How Redis Implements Its Dictionary

Hash Table

A hash table is an array of size buckets, table[0...size-1]. Hashing an object yields an index; we store the object in table[value]. When a bucket holds multiple objects, they are chained into a linked list. This collision strategy is called separate chaining.

Load Factor

If a hash table has size buckets and used stored elements, used / size is the load factor. When loadFactor <= 1, expected lookup cost is O(1). So on each insert we must keep loadFactor < 1.

Expand & Incremental Rehash

Once loadFactor reaches 1, we cannot simply append another element — lookup would no longer be O(1) on average. We need to grow size so that after the insert, used / size stays at most 1.

How to expand? C++ vector-style doubling is a good model:

Whenever loadFactor == 1, allocate a new bucket array twice as large, then rehash every element from the old array into the new one. Rehashing must recompute each element’s bucket because the mask changes.

The downside is that expansion happens in one big step and can take a long time. While loadFactor == 1, a single insert may stall badly.

dict.c in Redis uses two hash tables for resize and migration: when the first table’s loadFactor hits 1 and we insert another key, Redis allocates a second table twice as large, moves one non-empty bucket from the first table into the second, then stores the new key in the second table. Each further insert moves one more non-empty bucket, then stores in the second table — until the first table is empty.

That spreads the full migration across many inserts; each incremental step has expected O(1) cost, so no single insert waits for a full rehash.

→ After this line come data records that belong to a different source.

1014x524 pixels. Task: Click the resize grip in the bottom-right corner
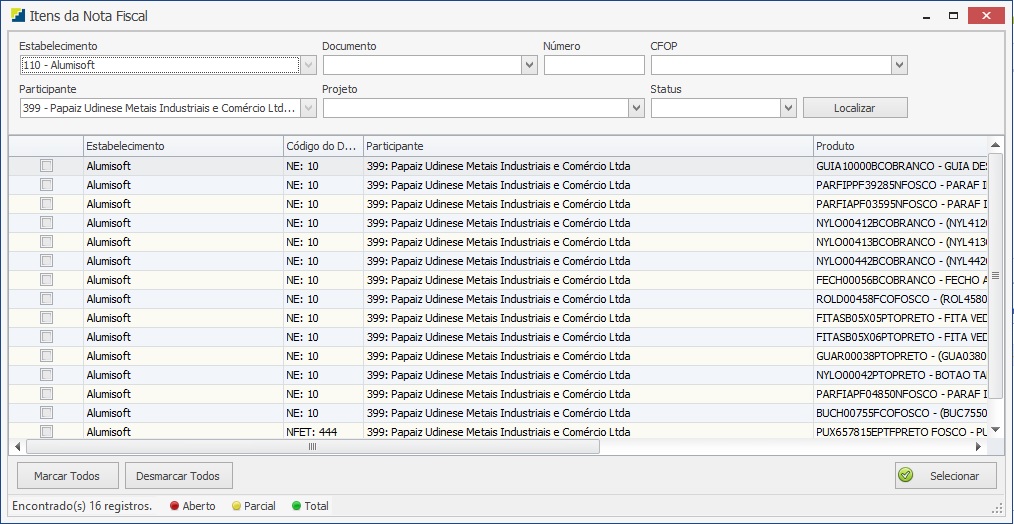996,508
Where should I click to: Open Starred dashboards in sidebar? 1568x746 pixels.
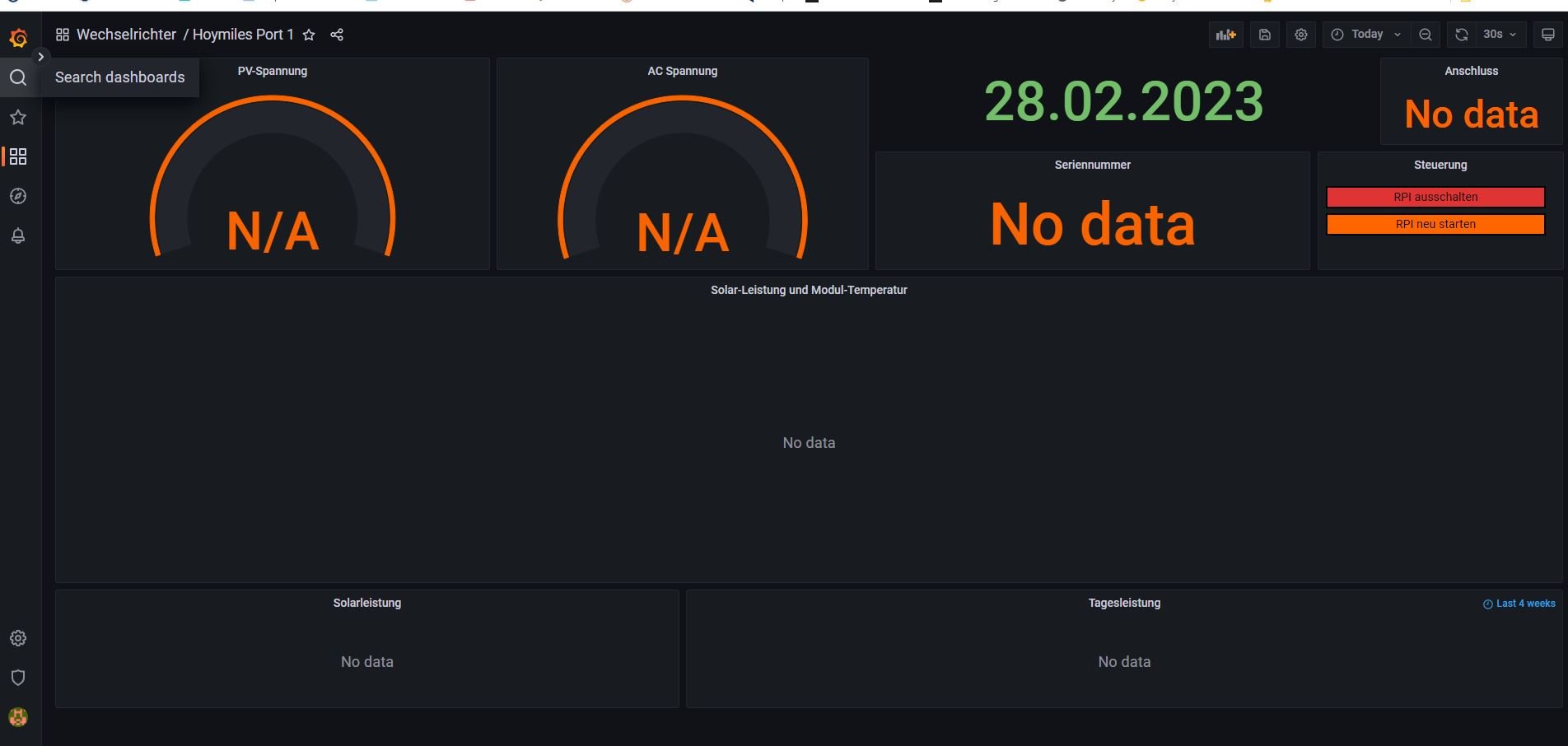18,117
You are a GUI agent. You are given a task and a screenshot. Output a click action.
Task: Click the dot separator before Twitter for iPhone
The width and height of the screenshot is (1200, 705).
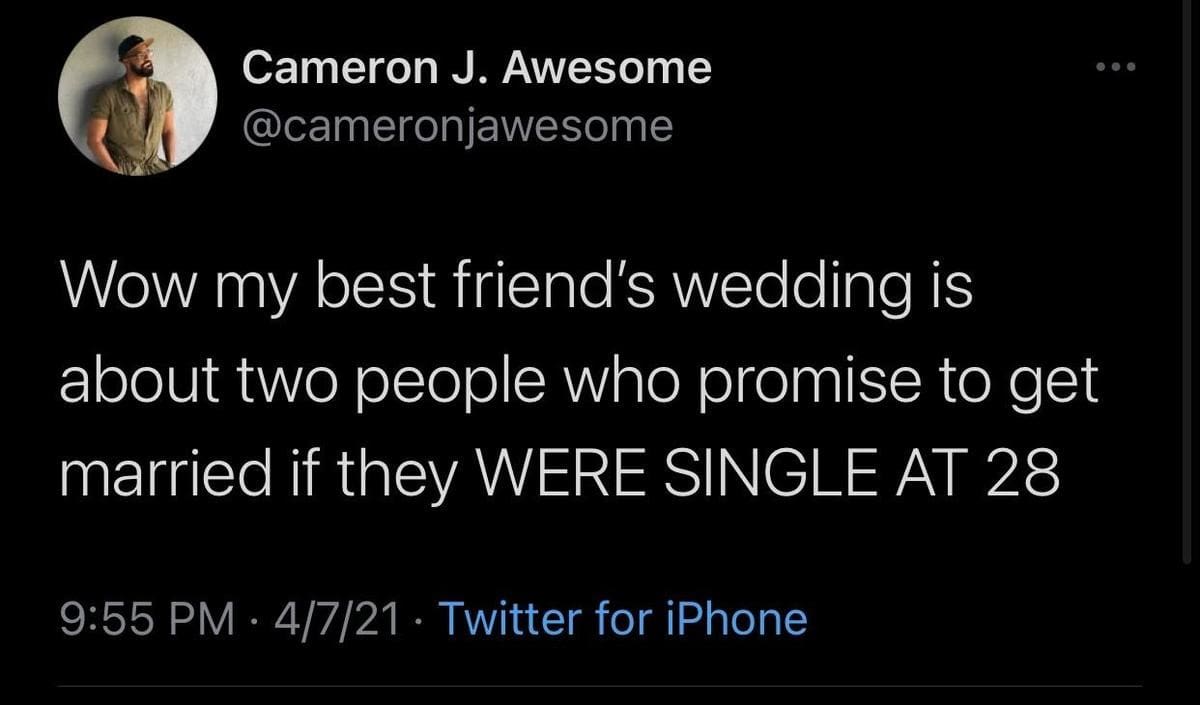(416, 619)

To see how this works, look at the two structs in dict.h:

typedef struct dictht {
    dictEntry **table;
    unsigned long size;
    unsigned long sizemask;
    unsigned long used;
} dictht;

typedef struct dict {
    dictType *type;
    void *privdata;
    dictht ht[2];
    int rehashidx; /* rehashing not in progress if rehashidx == -1 */
    int iterators; /* number of iterators currently running */
} dict;

dictht is the bucket array: size is capacity (usually 2^n), sizemask (usually 2^n - 1, i.e. n low bits set) masks hash values, and used counts entries. dict is the dictionary with two bucket arrays; type holds function pointers for hashing and key/value handling.

d->rehashidx

This field is central:

d->rehashidx decides whether new keys go into bucket array 0 or 1, and which bucket in d->ht[0] is being migrated to d->ht[1]. When d->rehashidx == -1, new keys go into array 0. When d->rehashidx != -1, Redis migrates the next non-empty bucket from array 0 to array 1 (rehash). Each entry must be rehashed because d->ht[1]->sizemask differs from d->ht[0]->sizemask. New keys go into array 1 while array 0 still has loadFactor == 1 and array 1 stays below 1.

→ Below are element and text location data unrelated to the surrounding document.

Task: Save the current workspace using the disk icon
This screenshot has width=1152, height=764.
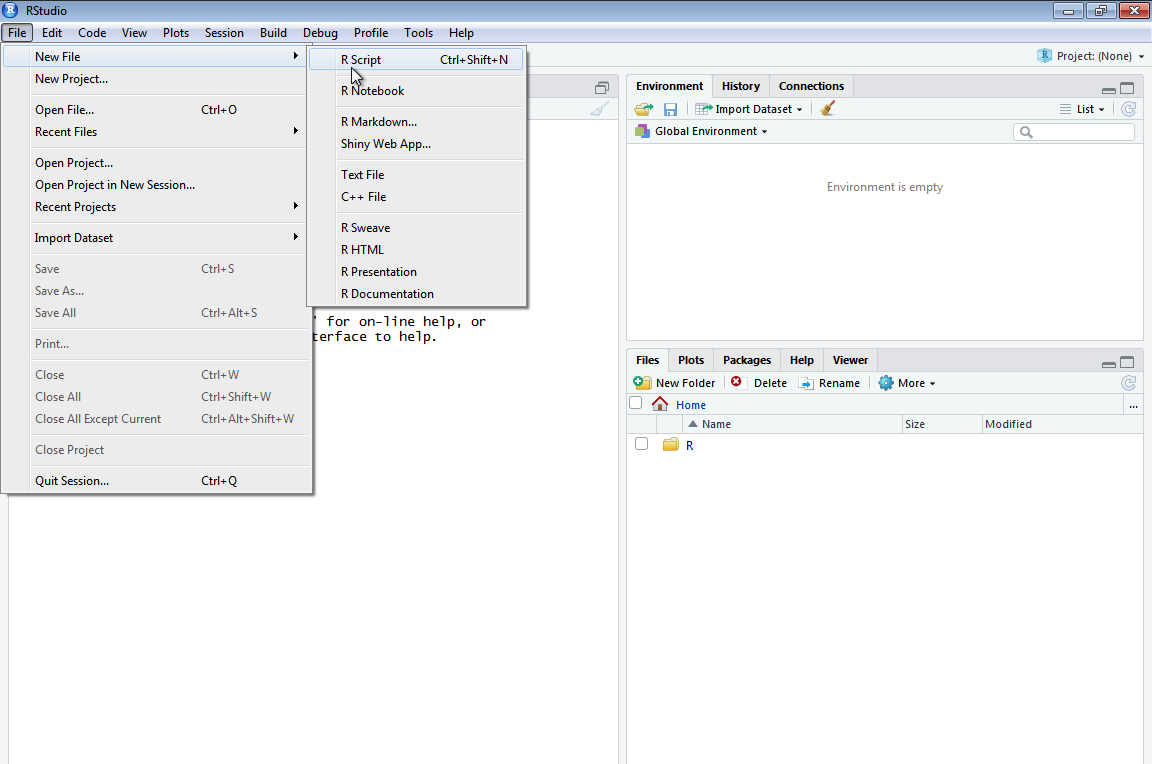Action: pos(670,109)
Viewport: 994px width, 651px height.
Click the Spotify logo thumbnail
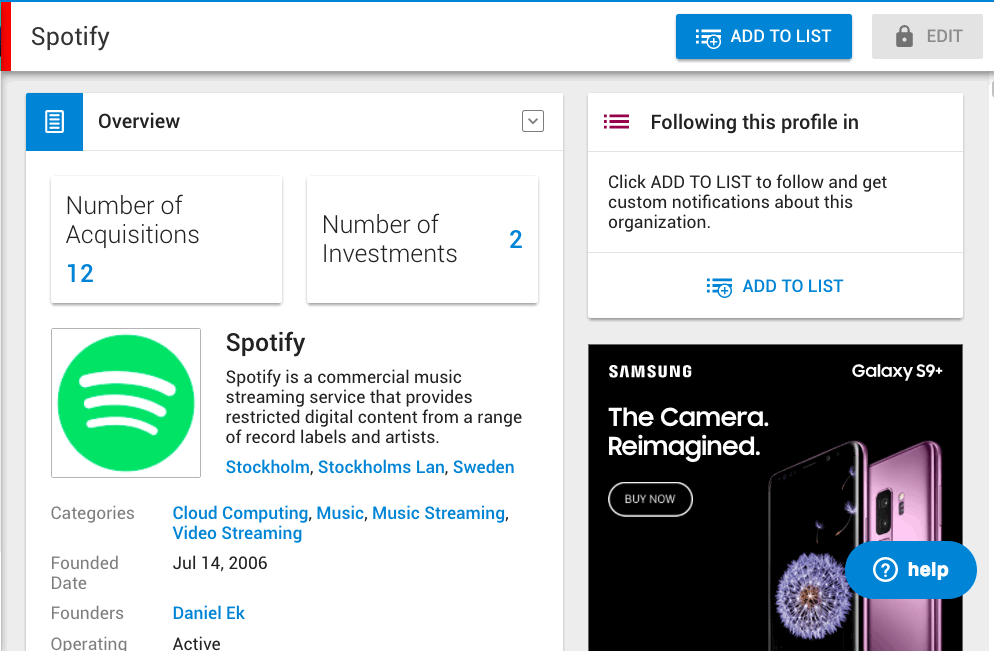[x=126, y=403]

When array 0 is empty, free it, point array 0 at array 1, set d->rehashidx = -1, and array 1 becomes unused until the next expansion. When array 0 fills again, allocate a doubled array 1, set d->rehashidx = 0, and new inserts go to array 1.

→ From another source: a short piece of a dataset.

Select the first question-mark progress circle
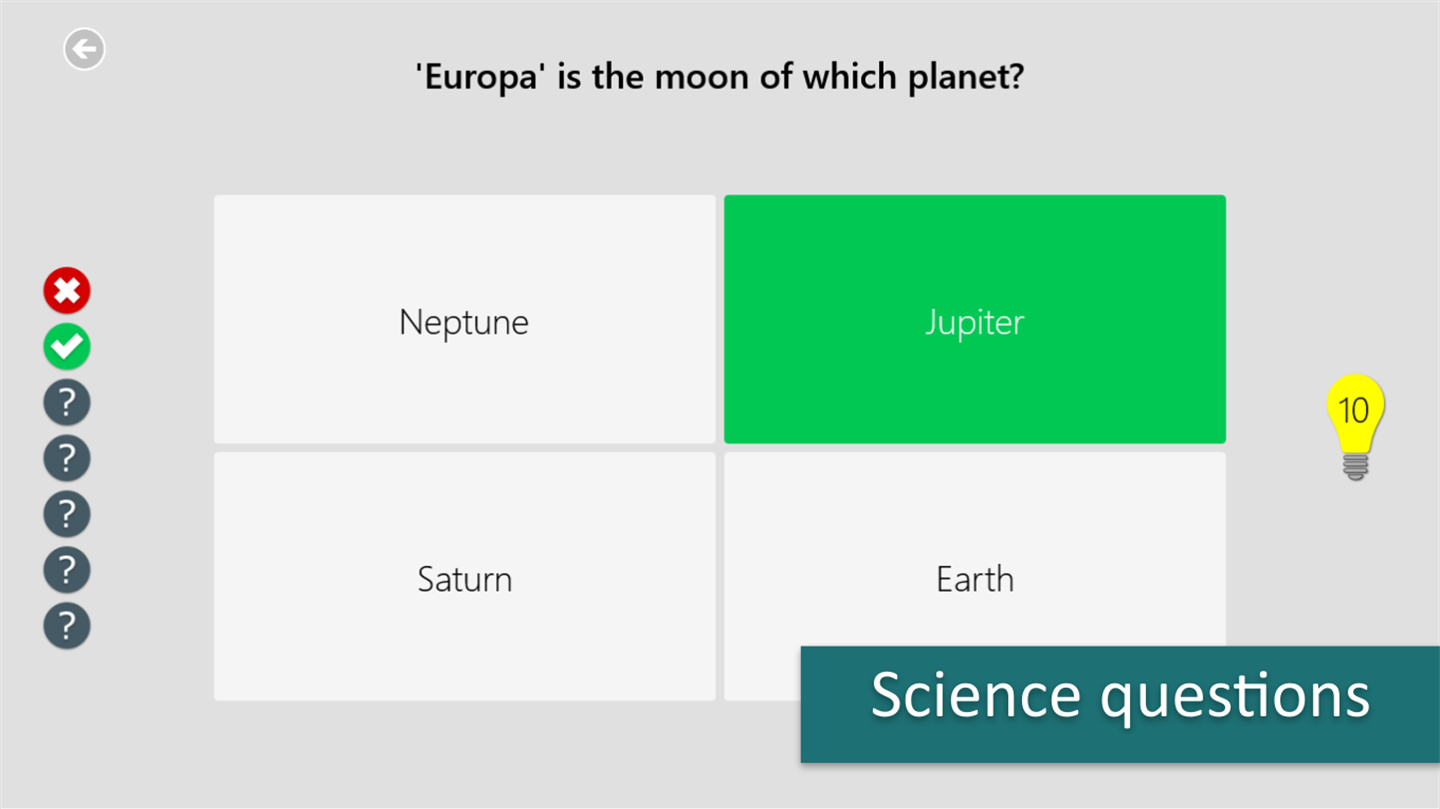1440x809 pixels. [x=67, y=403]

Deletes, lookups, and updates also check d->rehashidx and may advance rehashing, which speeds migration.

Below is simplified pseudocode for inserting element[1..n] and showing expand/rehash:

// Initialize two hash tables
d->h[0].size = 4 ; d->h[1].used = 0 ;  // allocate four empty buckets
d->h[1].size = 0 ; d->h[1].used = 0 ;  // initialize an empty table

for(i = 1 ; i <= n ; ++ i){
    if( d->rehashidx !=-1 ){
                if(d->h[0]->used != 0){
                   Move one non-empty bucket from d->h[0] to d->h[1] (rehash each entry)
                   // After this step:
                   // d->h[0]->used -= number of moved entries
                   // d->h[1]->used += number of moved entries;
                   Insert element[i] into d->h[1];  // d->h[1]->used ++
                }else{
                   // Replace bucket array 0 with array 1;
                   // free d->h[0] before assignment, then reset d->h[1])
                   d->h[0] = d->h[1] ; 
                   d->rehashidx = -1 ; 
                   Insert element[i] into d->h[0]; // d->h[0]->used ++ ;
                }
    }else if( d->h[0]->used >= d->h[0]->size )
                d->h[1] = new bucket[2*d->h[0]->size ];    
                // d->h[1]->size is twice d->h[0]->size
                Insert element[i] into d->h[1];  // d->h[1]->used ++
                d->rehashidx = 0 ;                             
    }else{
                Insert element[i] into d->h[0];  // d->h[0]->used ++
    }
}

Dictionary Iterators

There are safe iterators and unsafe iterators.

A safe iterator prevents bucket migration between the two hash tables while the iterator is active.

Rehashing breaks naive iteration: if an iterator points at an entry in d->ht[0] and that entry moves to d->ht[1], the iterator cannot tell which entries were already visited. You may visit some entries twice or skip others. A safe iterator guarantees each entry is visited exactly once (and you must not insert or delete during iteration).